Tüm bu ses kayıtlarının değil dava dosyası, iddianamede bile bulunması ses kayıtları üzerinde Oda TV davasını yıpratmak isteyenlerin haklı olmadığını gözler önüne seriyor. Öte yandan, mahkeme heyeti iddianamedeki iddialarla bağlı. Buradaki iddiaları destekleyecek deliller de dava dosyasında.

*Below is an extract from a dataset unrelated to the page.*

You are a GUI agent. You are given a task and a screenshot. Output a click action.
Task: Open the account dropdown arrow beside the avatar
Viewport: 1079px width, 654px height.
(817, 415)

Dolayısıyla Soner Yalçın’la Oray Eğin’in arasında geçen konuşma her ne kadar Eğin açısından hukuki bir nitelik arz etmese de, Yalçın açısından ileri sürülen iddialarla ilgili. Örgütsel faaliyet iddialarını güçlendiren konuşmalar. Bu açıdan konuşmaların klasörlerde yer alması hukuken kaçınılmaz. Ancak iddianamede olduğu gibi, sanık olmayan kişilerin baş harfleri yazılabilirdi diye düşünülebilir.
Ayrıca ek klasörlerde sadece ses kayıtları da yok. Soruşturma kapsamında ele geçirilen belgeler ve bunlarla ilgili bilirkişi raporları da var. Ancak telefon tapeleri üzerinden manşet atanlar, köşe yazıları yazanlar söz konusu belge ve bilirkişi raporlarını nedense görmemeyi tercih ediyor.